By McGill Reporter Staff
McGill will conduct research on the concept of adopting a shared-space model that could pave the way to allow cycling on the downtown campus under certain conditions, after the senior administration accepted the recommendations put forward by a Working Group tasked with addressing the question of cycling on campus.
For the time being, the University’s dismount policy remains in effect; cyclists are asked to dismount at the Milton and Roddick gates before walking their bikes on campus. McTavish Street, which is currently the site of a major water main and sewer project by the City of Montreal, is a City-regulated pedestrian space, where cycling is not permitted according to rules established by the City.
The 17-member Working Group, which was launched last fall following comments in the community about gates installed last August at the Milton entrance in an effort to enforce the dismount policy, was asked to address two questions:
1. Should McGill allow cycling on its lower campus?
2. What risk-mitigation measures should be taken to ensure that pedestrian safety is not compromised by cyclist activity?
Members of the Working Group were selected to represent a broad range of perspectives from across the McGill community. Additionally, key experts and representatives of groups likely to be affected by any policy change were consulted during the Group’s deliberations, which lasted into the spring of 2014.
The Group’s final report contains a number of recommendations, including the suggestion that McGill should adopt, on a pilot basis, a “shared space” model that would allow cyclists and pedestrians to comingle, while implementing a number of measures to enhance pedestrian safety. Such measures include widespread communication campaigns, ways to reduce the speed of bicycles and finding ways to also reduce the number of cyclists who are simply “cutting through” the campus rather than having the University as their destination.
“Although it seems counterintuitive, the shared space model has proven effective in a number of locations where it has resulted in lower vehicle speeds and lower accident rates,” said Professor Kevin Manaugh, of the Geography Department and School of the Environment, who was a member of the Working Group.
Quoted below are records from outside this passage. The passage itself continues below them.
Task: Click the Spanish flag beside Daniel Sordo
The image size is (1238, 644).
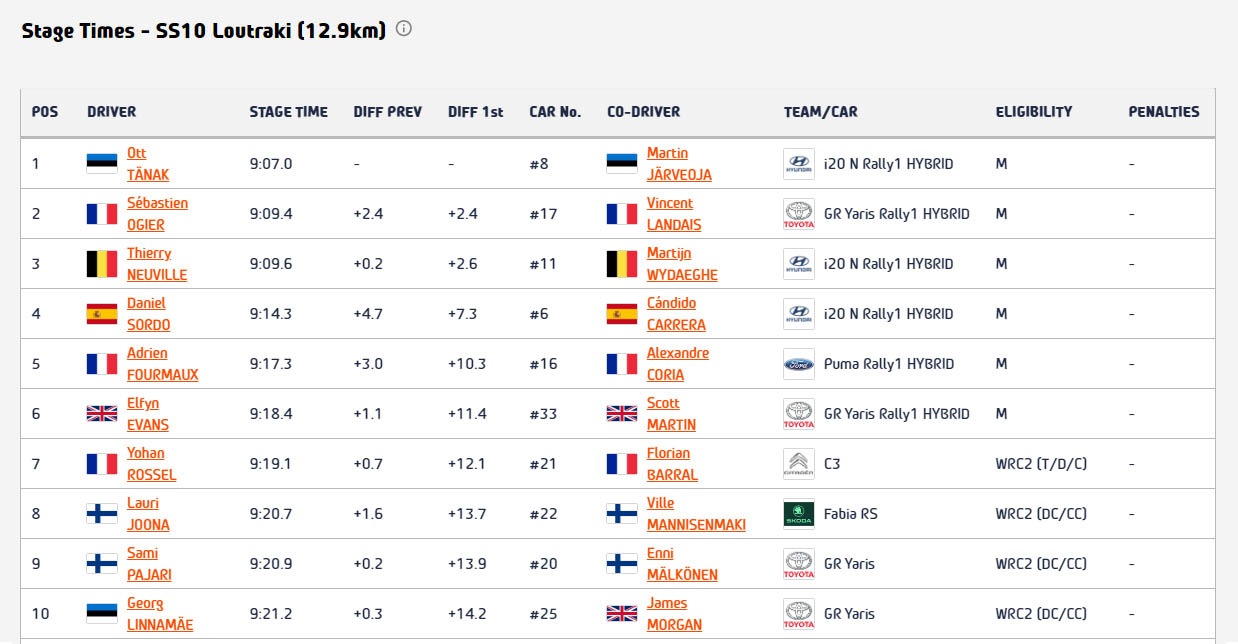Action: point(102,314)
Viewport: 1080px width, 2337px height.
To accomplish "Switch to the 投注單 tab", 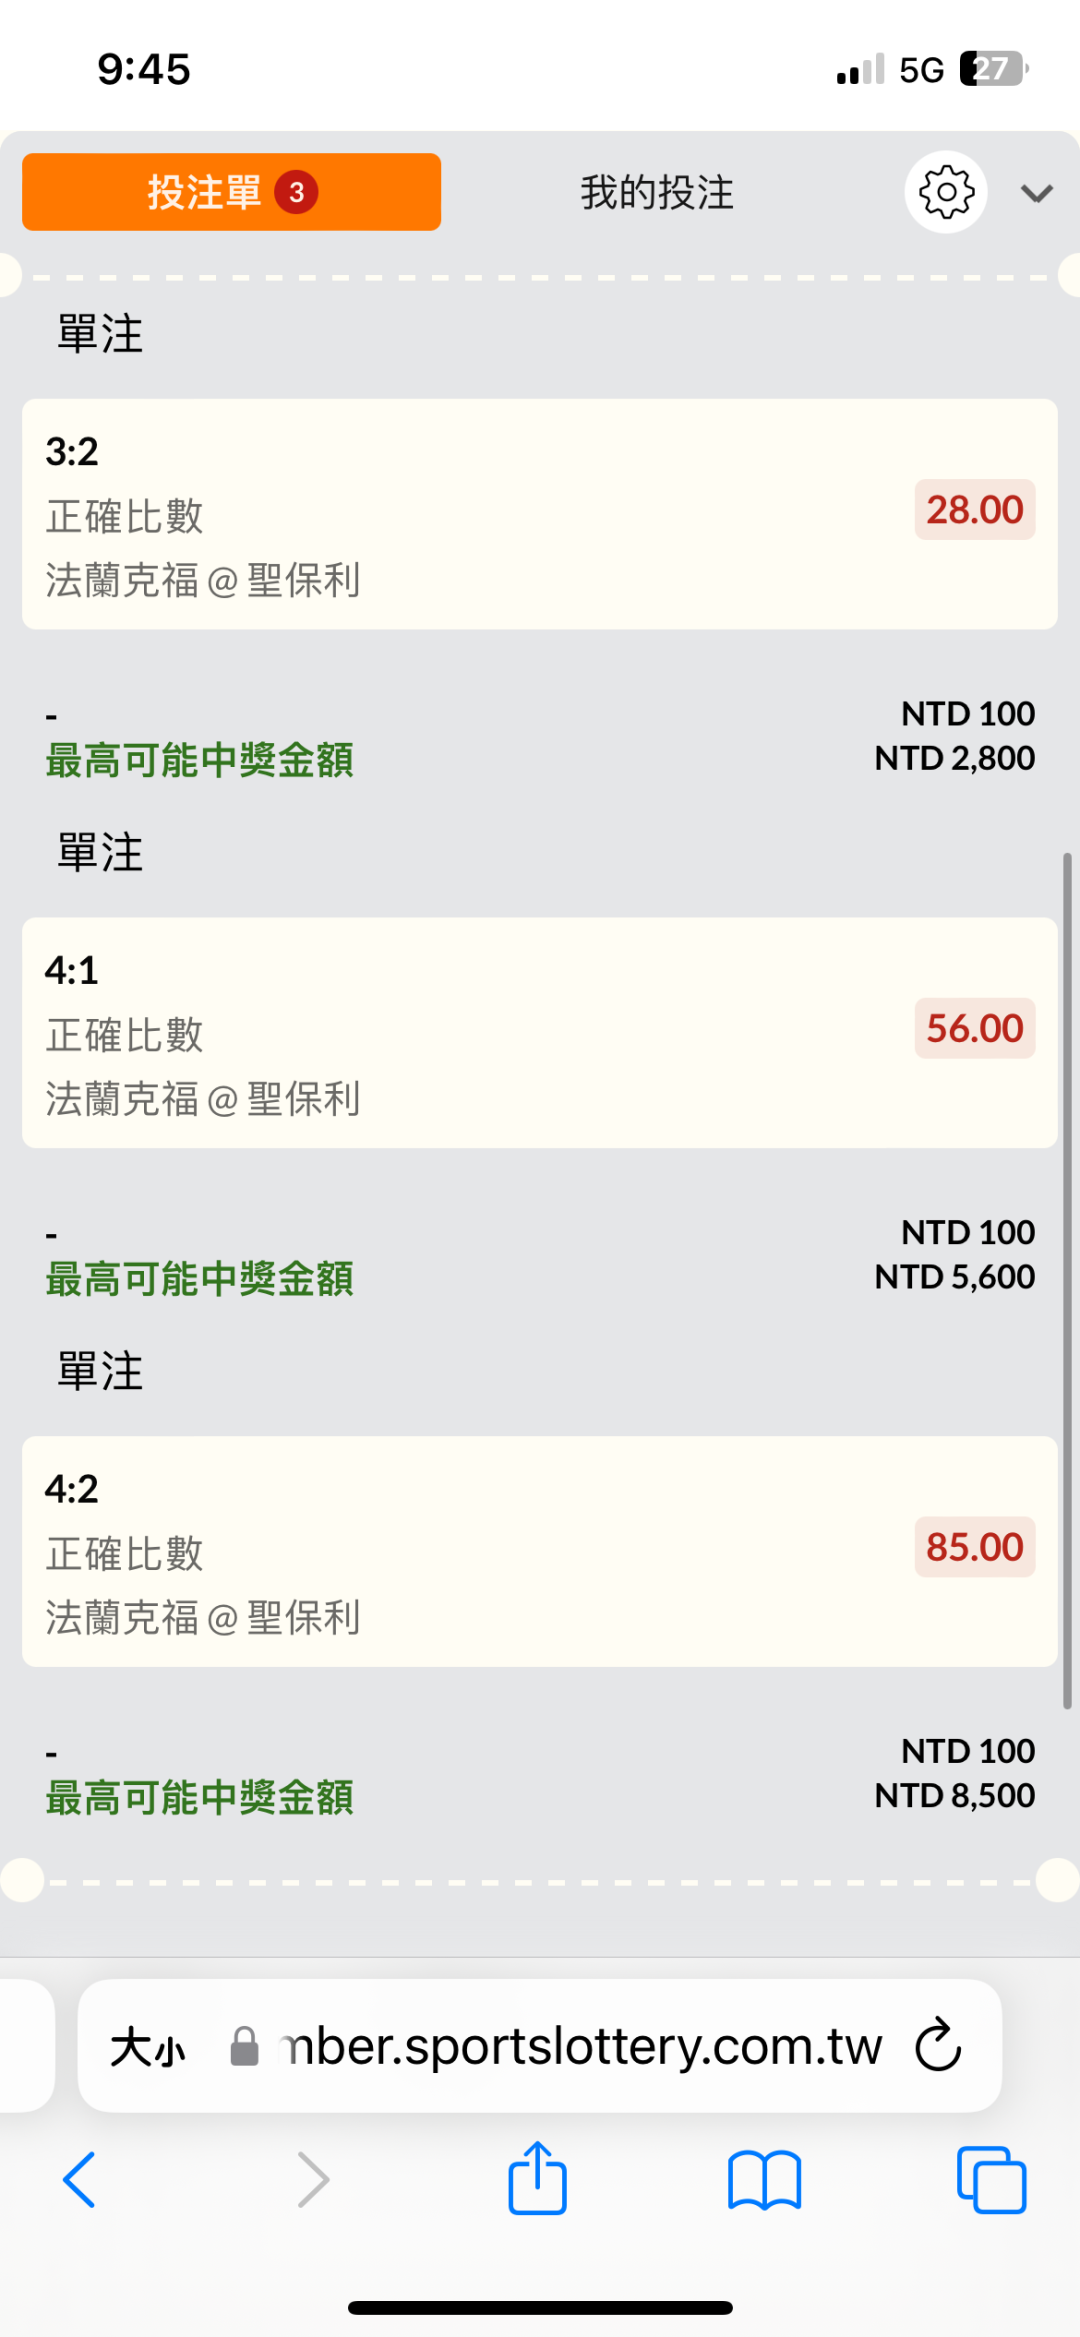I will (231, 192).
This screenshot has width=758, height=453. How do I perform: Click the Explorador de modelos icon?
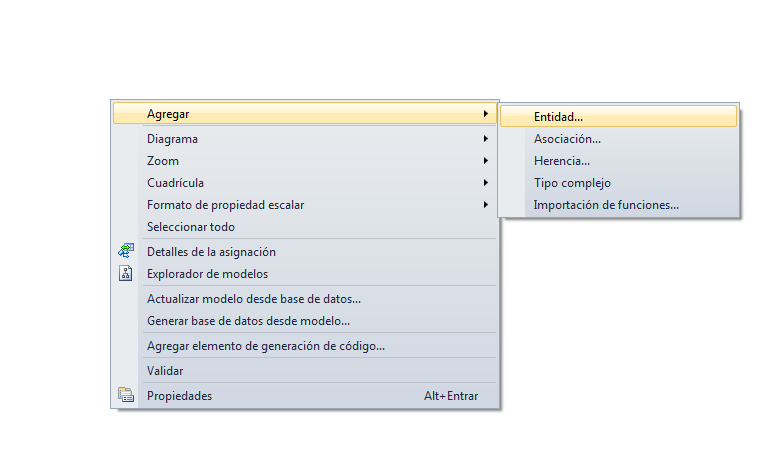[x=126, y=273]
But before such a pilot project can be implemented, the Group concluded more study and research ought to be done. The senior administration agreed, putting on hold any change in cycling policy and urging not only proceeding with the research proposals presented by the Working Group, but also that a study of the views of the downtown campus community be conducted.
“We need to know more,” said Robert Couvrette, Associate Vice-Principal (University Services), who established the Working Group last fall. “We will not rush into anything before we study this more thoroughly and get a broader sounding of the views of our community. The safety of the members of our community will always be our top priority.
“I am glad that the Working Group identified safety as its most important criterion for any recommended solutions it would put forward.”
The issue of cycling on campus has prompted several discussions at McGill, ever since the lower downtown campus became officially “car free” (except for trade and delivery vehicles) in 2010.
Couvrette said he will begin working very soon on the makeup of the research group that will gather data over the course of the academic year.
To read the full report, go here.
Please, hurry up and fix this problem before somebody gets creamed: McGill’s bicycle-free policy forces cycling members of the McGill community who are often pressed for time to cycle down Sherbrooke street, an extremely dangerous route.
Also, bicycle prohibition signs plastered around campus gives the impression that McGill is anti-bicycle, anti-sustainability and stuck in ways of the past, but I know this is not true. This problem needs to be fixed ASAP for the safety of our community and to preserve our image and identity as a leading university that prides itself in demonstrating leadership in the environment and community.